• TASK PROMPT: After finding the line with "The image size is (586, 1568)." in the entries below, copy that line and each one after it exactly, through the last line, and omit pictures.

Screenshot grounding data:
::::

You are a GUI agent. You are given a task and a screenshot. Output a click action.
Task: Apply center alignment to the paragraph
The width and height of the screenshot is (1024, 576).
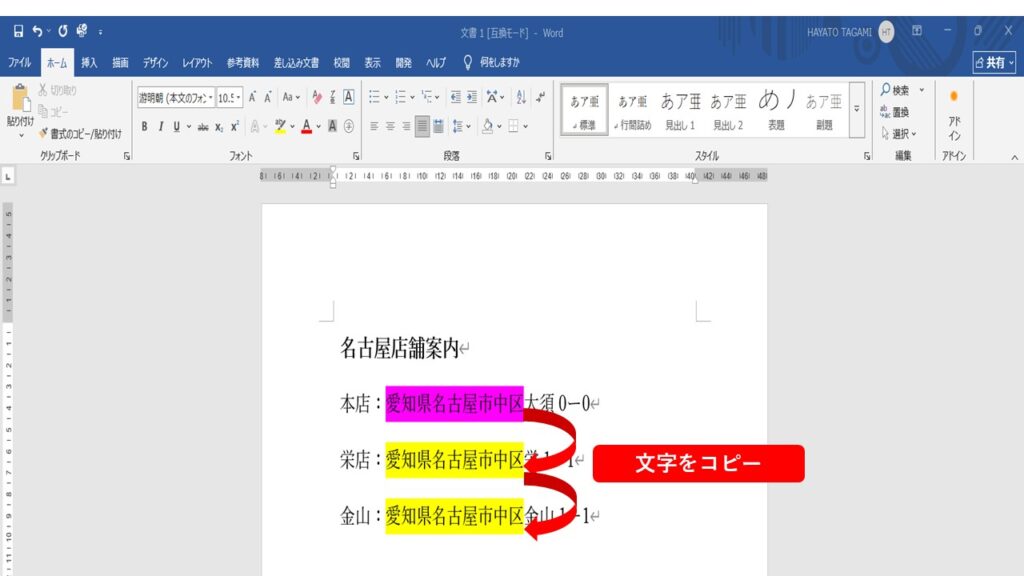(390, 126)
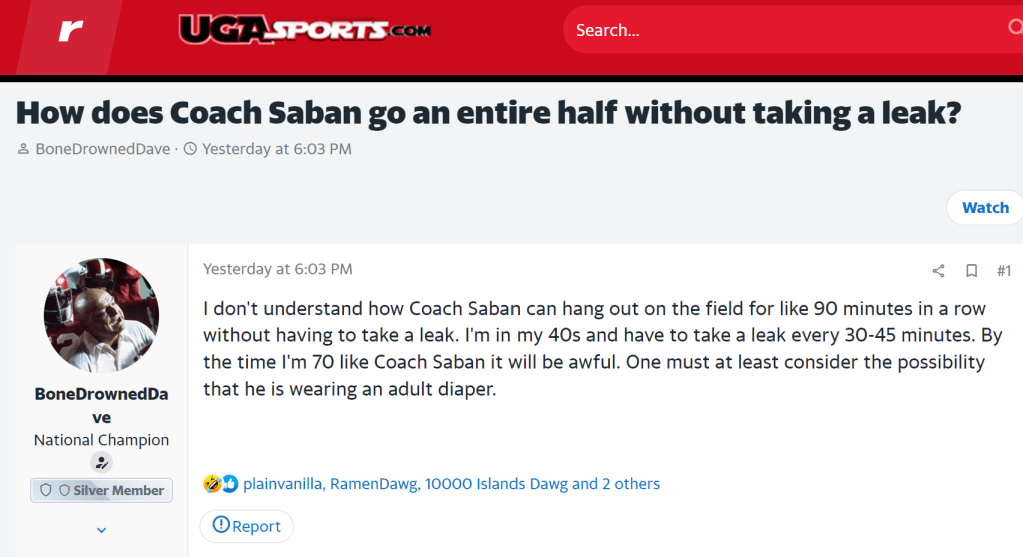The width and height of the screenshot is (1023, 557).
Task: Click the Rivals 'r' logo icon
Action: point(69,30)
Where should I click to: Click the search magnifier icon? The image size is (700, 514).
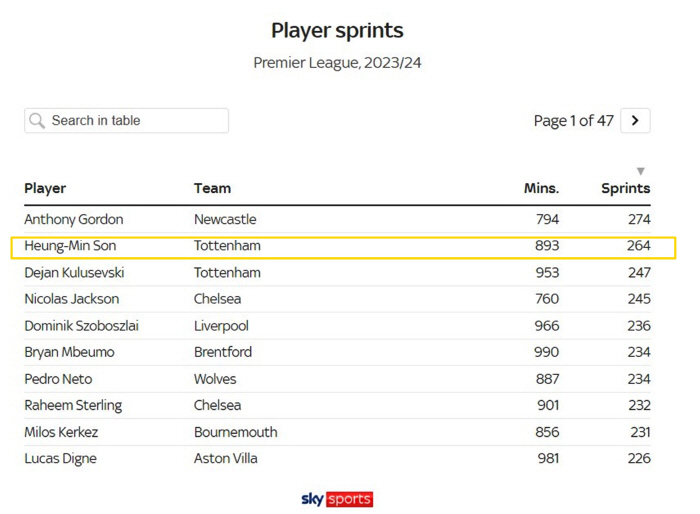[37, 121]
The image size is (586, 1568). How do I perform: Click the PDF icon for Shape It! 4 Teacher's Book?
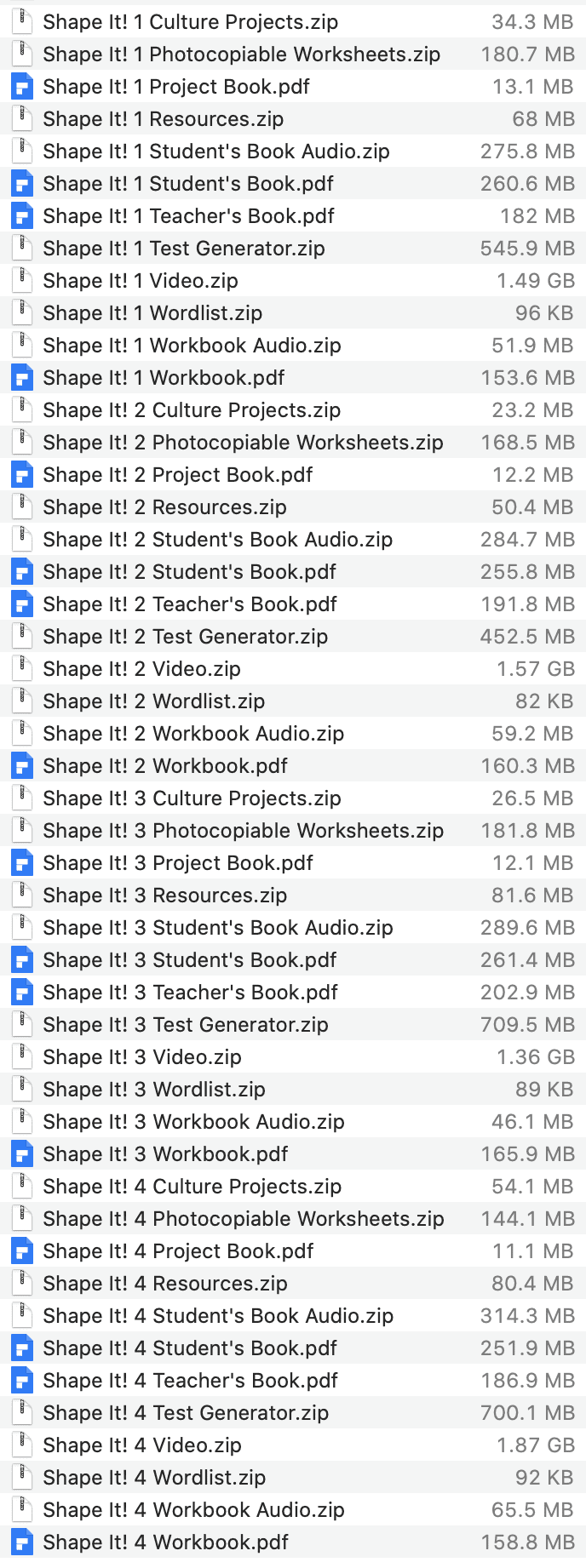click(21, 1380)
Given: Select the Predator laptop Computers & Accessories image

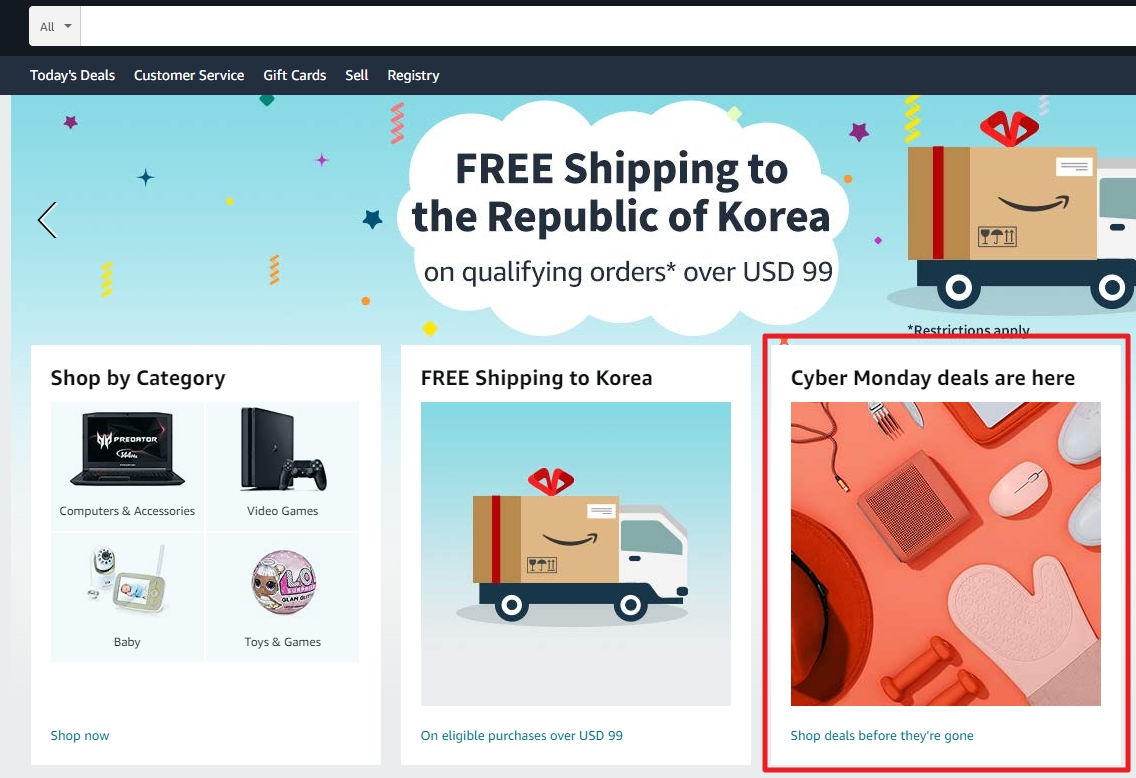Looking at the screenshot, I should point(128,449).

::::

• WRITTEN REPLY:
The image size is (586, 1568). How do I perform: Click the PDF icon for Shape It! 4 Teacher's Book?
click(21, 1380)
Given: Select the Predator laptop Computers & Accessories image

Looking at the screenshot, I should point(128,449).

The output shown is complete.